_Prompt_: Resume the reflection on Hamilton and Christianity, picking up right after its final sentence.

──────── Given text ────────

I love the musical Hamilton for many reasons, including the fact that my friend Heather and I snagged a photo with one of the stars, Daveed Diggs.  But one of the reasons is because it portrays imperfect men grappling with tough decisions about national debt, governance, slavery, and how to proceed in war and in peace.  Not all of the founding fathers agreed about the way to do things. We often take the way in which our nation works for granted, but they didn’t because they were creating it as they went along.  And Hamilton shows us that we as a nation have a responsibility to continue to evolve and change.  The proponents of the Constitution wrote a foundational document that still breathes and expands as the nation grows, changes, and as we become more enlightened as people and society.  America is a promise that we must continue to live into – striving to become a more perfect union always.  We cannot just look back and long for good ole days that were not good for everyone.

Much the same is true for Christianity.  Some Christians use the stories in the Bible to portray a God that is ancient, stagnant, wrathful, and judgmental.  The Bible has been used to uphold some of the most abysmal and systemic horrors in our history.  But I believe the Bible is a foundational series of documents that guides us by demonstrating God’s loving nature.  God is not static but is active and alive in our lives and our world today.  We cannot stick God in a box of our own limited understanding so that the powerful remain privileged and the poor and downtrodden remain weak.  God works constantly to bring justice and fairness to all people throughout the world. He expects us to open our hearts and minds to his love and to his people.  He wants us to mature in our faith so that we can better demonstrate his love in our communities, our cultures, and in our countries, including, but not limited, to America.

──────── Given data ────────

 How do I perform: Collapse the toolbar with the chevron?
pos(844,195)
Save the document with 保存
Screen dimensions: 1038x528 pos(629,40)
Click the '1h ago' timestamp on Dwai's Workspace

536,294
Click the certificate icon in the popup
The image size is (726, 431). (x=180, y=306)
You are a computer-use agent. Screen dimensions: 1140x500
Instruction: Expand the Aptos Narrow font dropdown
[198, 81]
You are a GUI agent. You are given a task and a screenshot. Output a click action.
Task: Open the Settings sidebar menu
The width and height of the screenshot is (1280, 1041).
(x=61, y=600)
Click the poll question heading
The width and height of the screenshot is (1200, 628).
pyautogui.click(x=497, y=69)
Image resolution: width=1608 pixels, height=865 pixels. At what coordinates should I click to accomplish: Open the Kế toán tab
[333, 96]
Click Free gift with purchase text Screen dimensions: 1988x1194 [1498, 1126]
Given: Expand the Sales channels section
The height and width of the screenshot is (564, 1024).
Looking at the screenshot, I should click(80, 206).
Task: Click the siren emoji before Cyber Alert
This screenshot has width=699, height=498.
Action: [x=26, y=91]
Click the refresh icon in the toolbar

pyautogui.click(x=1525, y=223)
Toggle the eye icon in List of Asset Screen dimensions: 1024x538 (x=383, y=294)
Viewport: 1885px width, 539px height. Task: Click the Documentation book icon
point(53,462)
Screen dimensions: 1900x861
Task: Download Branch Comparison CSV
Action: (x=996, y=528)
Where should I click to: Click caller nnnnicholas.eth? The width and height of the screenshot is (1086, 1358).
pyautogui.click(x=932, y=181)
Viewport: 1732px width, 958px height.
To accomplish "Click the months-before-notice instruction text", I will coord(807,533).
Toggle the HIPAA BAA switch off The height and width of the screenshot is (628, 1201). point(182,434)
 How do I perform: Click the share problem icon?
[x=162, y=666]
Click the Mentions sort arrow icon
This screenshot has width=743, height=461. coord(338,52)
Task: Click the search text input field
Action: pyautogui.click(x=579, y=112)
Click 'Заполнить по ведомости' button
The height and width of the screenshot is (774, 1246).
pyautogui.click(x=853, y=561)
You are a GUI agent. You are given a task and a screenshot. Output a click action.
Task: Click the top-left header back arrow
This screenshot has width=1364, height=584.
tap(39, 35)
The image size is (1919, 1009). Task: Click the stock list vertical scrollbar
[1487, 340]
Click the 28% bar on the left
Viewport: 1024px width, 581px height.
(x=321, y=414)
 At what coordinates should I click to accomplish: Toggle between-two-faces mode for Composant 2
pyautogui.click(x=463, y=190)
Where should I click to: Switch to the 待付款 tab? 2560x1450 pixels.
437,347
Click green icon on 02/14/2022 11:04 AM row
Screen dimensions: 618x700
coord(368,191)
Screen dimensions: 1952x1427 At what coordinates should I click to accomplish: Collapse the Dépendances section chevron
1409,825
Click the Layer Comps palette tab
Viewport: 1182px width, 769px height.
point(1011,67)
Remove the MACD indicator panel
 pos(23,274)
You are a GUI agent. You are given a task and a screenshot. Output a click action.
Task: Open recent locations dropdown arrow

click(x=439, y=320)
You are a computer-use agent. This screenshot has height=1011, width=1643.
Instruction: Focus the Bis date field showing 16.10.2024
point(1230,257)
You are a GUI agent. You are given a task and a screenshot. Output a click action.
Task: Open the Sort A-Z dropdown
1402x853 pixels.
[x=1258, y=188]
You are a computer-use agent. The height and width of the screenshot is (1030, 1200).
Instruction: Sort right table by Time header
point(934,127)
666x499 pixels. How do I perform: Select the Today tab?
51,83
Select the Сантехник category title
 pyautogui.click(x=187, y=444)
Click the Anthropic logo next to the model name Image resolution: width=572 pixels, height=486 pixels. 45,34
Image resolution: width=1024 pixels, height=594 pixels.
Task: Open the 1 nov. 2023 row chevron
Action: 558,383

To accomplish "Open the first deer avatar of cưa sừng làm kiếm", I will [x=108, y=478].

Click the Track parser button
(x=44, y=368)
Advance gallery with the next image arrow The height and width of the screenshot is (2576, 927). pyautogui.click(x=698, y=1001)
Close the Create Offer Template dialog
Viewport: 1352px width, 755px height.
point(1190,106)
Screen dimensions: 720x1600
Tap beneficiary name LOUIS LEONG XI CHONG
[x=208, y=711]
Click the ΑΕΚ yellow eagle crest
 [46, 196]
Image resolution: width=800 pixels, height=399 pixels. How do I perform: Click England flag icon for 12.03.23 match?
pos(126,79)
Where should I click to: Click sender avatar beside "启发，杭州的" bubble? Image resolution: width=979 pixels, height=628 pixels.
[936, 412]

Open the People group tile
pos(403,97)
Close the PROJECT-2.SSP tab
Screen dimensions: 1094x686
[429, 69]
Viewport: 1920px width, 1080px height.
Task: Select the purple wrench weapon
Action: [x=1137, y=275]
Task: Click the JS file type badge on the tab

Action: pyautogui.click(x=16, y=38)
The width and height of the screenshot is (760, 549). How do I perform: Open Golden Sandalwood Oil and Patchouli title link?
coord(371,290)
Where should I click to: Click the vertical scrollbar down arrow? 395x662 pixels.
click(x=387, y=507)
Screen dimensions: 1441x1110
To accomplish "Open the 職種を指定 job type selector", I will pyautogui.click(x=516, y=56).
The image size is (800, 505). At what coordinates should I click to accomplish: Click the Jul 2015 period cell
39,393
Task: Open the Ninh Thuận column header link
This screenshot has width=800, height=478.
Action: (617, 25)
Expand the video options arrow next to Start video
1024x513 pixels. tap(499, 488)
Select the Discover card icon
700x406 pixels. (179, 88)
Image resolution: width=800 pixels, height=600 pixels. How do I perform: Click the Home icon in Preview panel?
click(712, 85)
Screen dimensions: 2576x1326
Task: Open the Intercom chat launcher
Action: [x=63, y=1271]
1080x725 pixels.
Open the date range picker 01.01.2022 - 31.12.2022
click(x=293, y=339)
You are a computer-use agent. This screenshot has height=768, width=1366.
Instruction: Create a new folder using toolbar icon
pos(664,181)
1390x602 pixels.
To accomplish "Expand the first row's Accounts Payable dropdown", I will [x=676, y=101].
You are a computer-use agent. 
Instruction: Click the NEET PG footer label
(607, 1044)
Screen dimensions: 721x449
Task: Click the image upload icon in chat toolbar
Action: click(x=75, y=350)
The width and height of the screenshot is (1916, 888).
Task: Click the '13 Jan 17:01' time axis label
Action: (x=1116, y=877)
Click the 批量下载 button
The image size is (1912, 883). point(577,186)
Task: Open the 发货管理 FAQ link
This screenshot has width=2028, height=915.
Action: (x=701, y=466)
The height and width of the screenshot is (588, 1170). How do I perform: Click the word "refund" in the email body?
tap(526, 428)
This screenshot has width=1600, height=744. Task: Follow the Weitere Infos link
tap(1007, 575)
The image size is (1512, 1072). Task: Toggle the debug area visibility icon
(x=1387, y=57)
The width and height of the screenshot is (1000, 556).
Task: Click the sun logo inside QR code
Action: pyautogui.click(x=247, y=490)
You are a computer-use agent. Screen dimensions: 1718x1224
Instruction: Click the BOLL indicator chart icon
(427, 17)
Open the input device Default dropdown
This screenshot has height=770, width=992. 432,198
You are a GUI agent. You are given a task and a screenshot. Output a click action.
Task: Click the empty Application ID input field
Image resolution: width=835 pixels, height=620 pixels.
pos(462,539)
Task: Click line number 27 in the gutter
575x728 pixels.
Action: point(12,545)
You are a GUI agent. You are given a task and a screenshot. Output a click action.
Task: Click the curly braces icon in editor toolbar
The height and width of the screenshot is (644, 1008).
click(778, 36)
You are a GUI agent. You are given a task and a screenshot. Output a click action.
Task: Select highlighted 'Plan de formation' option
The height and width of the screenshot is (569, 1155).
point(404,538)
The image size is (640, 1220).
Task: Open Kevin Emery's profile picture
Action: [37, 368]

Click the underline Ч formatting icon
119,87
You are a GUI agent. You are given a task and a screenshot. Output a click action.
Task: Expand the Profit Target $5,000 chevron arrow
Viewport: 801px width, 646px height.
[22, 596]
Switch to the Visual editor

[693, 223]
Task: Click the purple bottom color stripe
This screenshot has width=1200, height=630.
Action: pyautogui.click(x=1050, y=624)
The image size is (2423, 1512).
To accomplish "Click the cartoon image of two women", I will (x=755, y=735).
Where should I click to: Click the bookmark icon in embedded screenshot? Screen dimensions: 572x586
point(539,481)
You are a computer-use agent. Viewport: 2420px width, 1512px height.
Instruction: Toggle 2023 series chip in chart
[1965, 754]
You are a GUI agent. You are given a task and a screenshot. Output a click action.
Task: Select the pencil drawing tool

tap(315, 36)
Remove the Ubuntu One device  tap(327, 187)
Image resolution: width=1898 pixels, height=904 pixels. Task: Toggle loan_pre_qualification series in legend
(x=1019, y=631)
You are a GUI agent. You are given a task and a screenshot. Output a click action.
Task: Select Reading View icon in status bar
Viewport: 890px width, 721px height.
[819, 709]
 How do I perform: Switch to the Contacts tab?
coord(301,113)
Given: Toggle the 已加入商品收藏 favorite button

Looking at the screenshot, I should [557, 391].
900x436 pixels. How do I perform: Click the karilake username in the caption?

────────

_Response_:
Nationalism and patriotism are not religions.  And while I believe in the separation of church and state, I also believe that God is the overarching deity to whom we owe our allegiance.  We can argue and debate the ways in which our faith influences the course of our society, but we must pray and invite God into the process as opposed to treating God as a relic of the past.  We must continue to expand our understanding of God, who is loving and inviting, and then use that knowledge to inform how our country and our world can become ever more inclusive, fair, and just.